Reproduzca sin cambio alguno el pasaje del texto sobre México y el nuevo orden mundial que figura más abajo, comenzando en "Hay momentos en" y terminando en "miedo al declive.".

*Extracto de página*:
━━━━━━━━━━━━━━━━━━━━

Hay momentos en los que la historia se reconfigura, no con el estruendo de las revoluciones, sino con la lenta cadencia del ajedrez geopolítico. En este siglo, estamos viendo el ocaso del orden unipolar y el nacimiento de un sistema más fluido, incierto y multipolar. China ha dejado de ser una promesa lejana para convertirse en una realidad contundente; Rusia desafía el statu quo desde su trinchera euroasiática; Europa busca su lugar en un mundo que ya no entiende del todo; y Estados Unidos, aún potencia, tambalea entre la nostalgia imperial y el miedo al declive.

En medio de ese tablero, México tiene una oportunidad. Esta vez, el reto no solo es interno. No se trata de reformar al país hacia adentro, sino de proyectarlo hacia afuera. Porque el nuevo orden mundial no solo se va a escribir en Washington ni en Pekín, sino en la capacidad de países intermedios como el nuestro de asumir un papel más protagónico. Entre las fisuras del nuevo mundo, hay espacio para que se cuelen nuevos actores. Solo los más inteligentes y audaces lo lograrán.

México debe levantar la voz. Y para hacerlo necesita claridad estratégica, audacia diplomática y liderazgo regional. La presidencia de Claudia Sheinbaum puede marcar un punto de inflexión si entiende que ya no basta con ser un socio obediente o un espectador prudente. Hay que construir una narrativa propia y colocarla con inteligencia en los foros globales. La presidenta tiene todos los atributos para volverse un referente mundial.

El primer paso es en nuestra casa grande: América Latina. Durante décadas, México jugó —a veces con timidez, a veces con soberbia— un papel ambivalente en la región. Hoy, esa ambigüedad ya no sirve. Frente al vacío de liderazgo, la fragmentación ideológica y la creciente influencia de China en Sudamérica, México tiene la responsabilidad de reconstruir un eje latinoamericano. No desde el nacionalismo anticuado ni desde el paternalismo burocrático, sino desde una visión compartida de futuro: integración económica, defensa de la democracia, combate común al crimen organizado y una agenda climática regional. México no debe mandar en América Latina, debe liderarla.

━━━━━━━━━━━━━━━━━━━━

*Extracto de origen*:
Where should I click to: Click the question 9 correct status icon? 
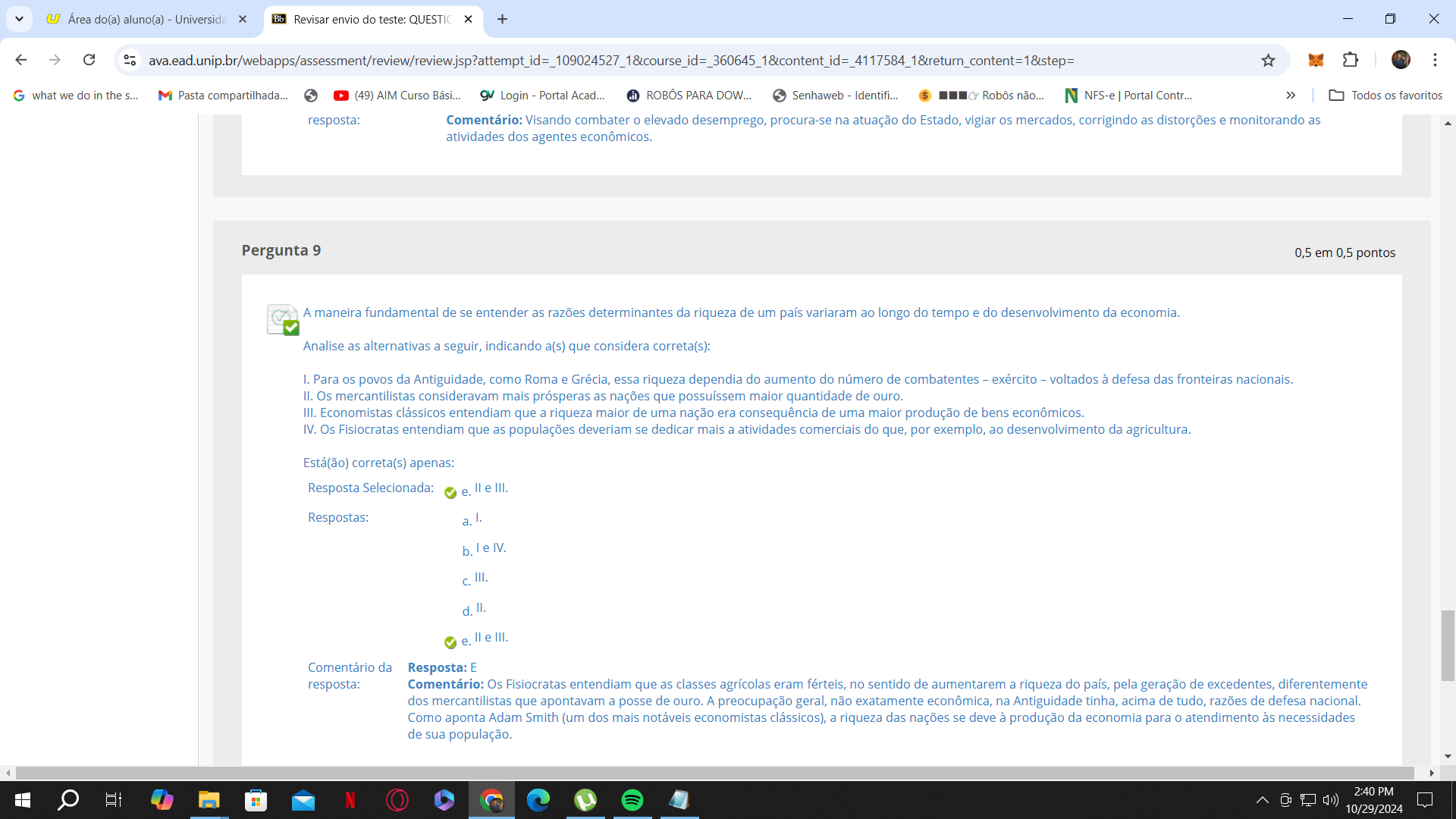pyautogui.click(x=283, y=319)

━━━━━━━━━━━━━━━━━━━━

*Respuesta correcta*:
Hay momentos en los que la historia se reconfigura, no con el estruendo de las revoluciones, sino con la lenta cadencia del ajedrez geopolítico. En este siglo, estamos viendo el ocaso del orden unipolar y el nacimiento de un sistema más fluido, incierto y multipolar. China ha dejado de ser una promesa lejana para convertirse en una realidad contundente; Rusia desafía el statu quo desde su trinchera euroasiática; Europa busca su lugar en un mundo que ya no entiende del todo; y Estados Unidos, aún potencia, tambalea entre la nostalgia imperial y el miedo al declive.